Ans. (i) No. of days in March = 6 days
No. of days in April = 30 days
No. of days in May = 3 days
Total no. of days = 39
Dividing 39 with 7 = 7 x 5 + 4
= 4 odd days
(ii) Given that, the 25th March is Wednesday
So, after 4 days it will be Sunday
Therefore, Sunday is the day on 3rd May.
FAQ’s related to Applied Maths Chapter 3 on Quantitative Aptitude:
Q.1 Why is Quantitative Aptitude important?
Ans. Quantitative aptitude skills are crucial for various competitive exams, entrance tests, and job interviews. They are also essential for everyday tasks such as budgeting, financial planning, and decision-making.
Q.2 What topics are covered in Applied Maths Chapter 3?
Ans. Applied Maths Chapter 3 on Quantitative Aptitude typically covers topics such as percentages, profit and loss, clock, time and distance, time and work, averages, ratio and proportion, etc.
Q.3 How will mastering Chapter 3 help you in future exams?
Ans. Mastering Chapter 3 will provide you with a strong foundation in quantitative aptitude, which is essential for scoring well in various competitive exams such as GRE, GMAT, SAT, CAT, banking exams, etc. These exams often contain sections dedicated to quantitative aptitude, and a good score in these sections can significantly enhance your overall performance.

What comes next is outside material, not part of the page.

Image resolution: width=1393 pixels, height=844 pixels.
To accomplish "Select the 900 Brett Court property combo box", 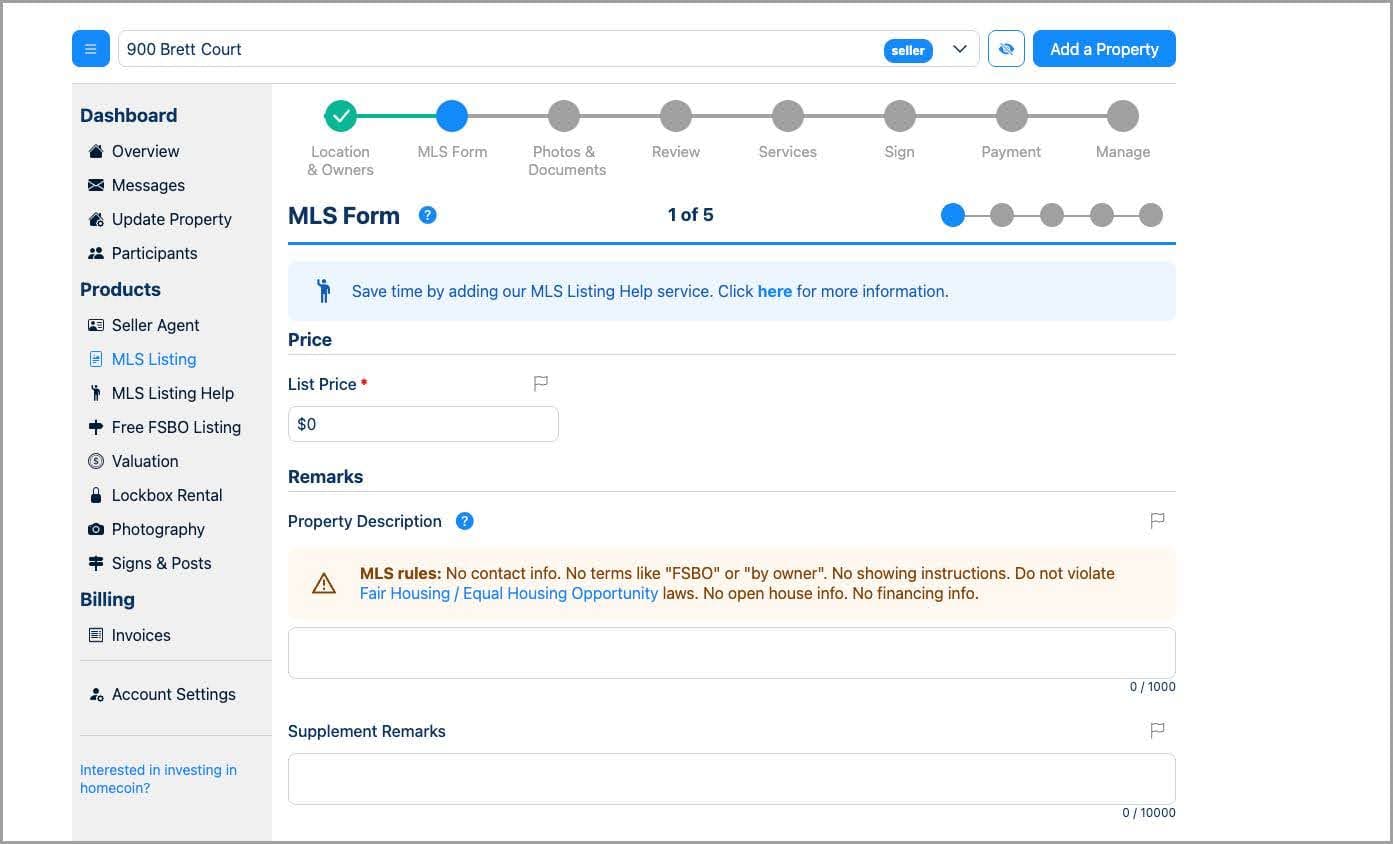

These are few Frequently Asked Questions relating to Applied Maths Chapter 3
In Applied Maths chapter 3, you will explore fascinating topics that form the backbone of practical problem-solving techniques. Through clear explanations, illustrative examples, and step-by-step solutions, you’ll grasp complex concepts effortlessly. Whether you’re preparing for exams or simply eager to deepen your mathematical understanding, Applied Maths Chapter 3 promises an enriching learning experience that will set you on the path to success. Applied Maths Chapter 3, we delve deep into advanced mathematical concepts that are crucial for understanding.